Moving to the inside of the box will give us an idea as to what kind of space we will have to work with, and I'll say right up front that I was a bit surprised to see the ability to handle a full-sized ATX motherboard. Yes, the fit will be tight, but this will be a huge benefit for many who are looking at building this type of system from spare parts. I know that I have several motherboards sitting around gathering dust, and this enclosure will let me use any of them. This can help keep costs down since they aren't giving away those micro ATX motherboards last time I looked.
While smaller than standard cases, the optical drive tower still has a similar appearance. This case includes the rail system to mount them and it is screw less as well, so you can quickly and easily install and change out devices if needed.
Directly below the optical drive tower is a single 3.5" mounting platform to allow the use of a floppy drive or other externally accessible storage device.
Tucked right beside the optical tray is a neat little space for the hard drive. While this case design allows for some pretty good airflow, the hard drive will suffer in this department. The space is just the right size for a 3.5" hard drive, so there won't be much room to try to get some cooling in place for those with high spindle speeds. This is one area where you may want to choose the component carefully. Many hard drives run fine without any cooling, but others that run hot aren't recommended here.
To the other side of the optical drive tower is the tray that mounts the power supply. The cord you see peeking out is running to an outlet on the back of the case. This allows the system to still use a standard PSU power cord even though we have moved it to the front of the enclosure.
You will need to drop the front bezel to install your devices, and also to install the power supply. Six squeeze tabs will allow for reasonably easy access to this area. A pair of needle nose pliers will be a big help in this task, but a screwdriver will handle the job in a pinch.

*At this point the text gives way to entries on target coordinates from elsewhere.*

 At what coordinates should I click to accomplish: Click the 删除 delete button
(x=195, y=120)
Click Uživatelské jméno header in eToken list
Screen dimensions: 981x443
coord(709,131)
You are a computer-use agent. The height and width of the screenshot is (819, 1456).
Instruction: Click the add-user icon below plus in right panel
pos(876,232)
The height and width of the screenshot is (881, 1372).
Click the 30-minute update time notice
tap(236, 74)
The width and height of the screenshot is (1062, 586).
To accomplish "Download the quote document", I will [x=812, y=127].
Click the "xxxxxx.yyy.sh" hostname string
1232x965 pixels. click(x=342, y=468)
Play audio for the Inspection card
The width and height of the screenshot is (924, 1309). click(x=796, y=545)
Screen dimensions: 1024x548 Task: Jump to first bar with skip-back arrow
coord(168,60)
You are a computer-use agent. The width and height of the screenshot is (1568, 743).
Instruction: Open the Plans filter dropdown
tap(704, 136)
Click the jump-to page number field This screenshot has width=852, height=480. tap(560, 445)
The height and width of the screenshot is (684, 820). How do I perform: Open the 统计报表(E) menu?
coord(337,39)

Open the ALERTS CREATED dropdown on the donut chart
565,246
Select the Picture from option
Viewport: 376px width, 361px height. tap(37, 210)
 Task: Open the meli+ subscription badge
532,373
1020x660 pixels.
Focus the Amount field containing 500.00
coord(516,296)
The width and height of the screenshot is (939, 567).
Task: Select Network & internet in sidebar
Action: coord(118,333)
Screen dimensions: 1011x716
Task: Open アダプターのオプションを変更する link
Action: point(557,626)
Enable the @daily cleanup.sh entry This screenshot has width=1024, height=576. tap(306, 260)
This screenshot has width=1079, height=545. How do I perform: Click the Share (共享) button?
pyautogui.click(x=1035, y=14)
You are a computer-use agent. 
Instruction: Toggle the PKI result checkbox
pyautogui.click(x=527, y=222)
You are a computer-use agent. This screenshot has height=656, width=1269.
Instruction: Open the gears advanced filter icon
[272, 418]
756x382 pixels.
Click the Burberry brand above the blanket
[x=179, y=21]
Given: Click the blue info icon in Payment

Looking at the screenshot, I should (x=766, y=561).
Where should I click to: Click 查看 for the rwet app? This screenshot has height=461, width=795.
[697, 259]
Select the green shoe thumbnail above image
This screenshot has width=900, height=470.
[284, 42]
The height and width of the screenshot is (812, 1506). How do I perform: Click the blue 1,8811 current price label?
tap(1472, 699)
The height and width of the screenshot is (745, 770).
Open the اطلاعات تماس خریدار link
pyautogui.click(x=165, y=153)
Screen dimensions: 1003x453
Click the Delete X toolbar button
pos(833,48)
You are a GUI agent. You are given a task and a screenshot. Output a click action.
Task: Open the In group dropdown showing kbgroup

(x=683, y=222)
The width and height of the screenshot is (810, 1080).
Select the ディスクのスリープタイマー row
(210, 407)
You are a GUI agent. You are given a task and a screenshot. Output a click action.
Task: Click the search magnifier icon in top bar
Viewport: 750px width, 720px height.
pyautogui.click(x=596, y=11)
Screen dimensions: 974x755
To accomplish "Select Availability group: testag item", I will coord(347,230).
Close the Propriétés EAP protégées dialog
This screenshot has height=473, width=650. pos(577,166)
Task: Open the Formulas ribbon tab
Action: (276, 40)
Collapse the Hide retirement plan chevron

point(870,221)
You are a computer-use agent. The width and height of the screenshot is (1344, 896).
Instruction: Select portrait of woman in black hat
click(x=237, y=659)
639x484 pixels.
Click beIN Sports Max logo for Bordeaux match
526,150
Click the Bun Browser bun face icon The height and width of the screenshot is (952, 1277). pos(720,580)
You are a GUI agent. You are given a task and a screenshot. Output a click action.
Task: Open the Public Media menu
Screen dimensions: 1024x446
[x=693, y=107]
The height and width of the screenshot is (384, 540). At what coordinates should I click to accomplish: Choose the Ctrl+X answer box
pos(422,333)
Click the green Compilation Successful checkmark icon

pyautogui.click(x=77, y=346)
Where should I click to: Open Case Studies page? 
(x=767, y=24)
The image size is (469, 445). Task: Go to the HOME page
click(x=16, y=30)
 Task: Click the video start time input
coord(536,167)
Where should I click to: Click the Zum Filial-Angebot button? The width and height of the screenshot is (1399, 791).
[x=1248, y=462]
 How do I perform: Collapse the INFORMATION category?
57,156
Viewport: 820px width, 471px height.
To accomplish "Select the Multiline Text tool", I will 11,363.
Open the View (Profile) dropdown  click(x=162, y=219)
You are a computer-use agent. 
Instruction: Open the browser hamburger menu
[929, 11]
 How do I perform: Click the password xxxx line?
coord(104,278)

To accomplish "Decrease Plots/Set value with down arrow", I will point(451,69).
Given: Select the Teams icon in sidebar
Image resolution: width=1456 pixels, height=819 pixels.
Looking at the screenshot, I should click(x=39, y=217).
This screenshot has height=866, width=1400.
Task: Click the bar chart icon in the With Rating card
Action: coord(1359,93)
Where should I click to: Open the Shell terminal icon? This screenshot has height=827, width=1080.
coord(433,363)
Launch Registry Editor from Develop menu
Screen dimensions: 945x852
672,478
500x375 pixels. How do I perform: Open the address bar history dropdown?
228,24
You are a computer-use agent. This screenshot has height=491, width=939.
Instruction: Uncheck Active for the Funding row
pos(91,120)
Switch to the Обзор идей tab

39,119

Included in the base design is a pair of fans that are mounted to the back panel. Like any airflow plan, these are best used as exhaust ports for the system. There are spaces on the top and side panel for more fans if you desire, but these are purely optional. When I built this system I tossed in a very hot Athlon FX processor and I did not have any problems keeping things stable. Temperatures were not as low as they are in a larger enclosure, but they did not get out of hand. Considering that most builders are now using the Intel line, the cooling should give you no problems at all.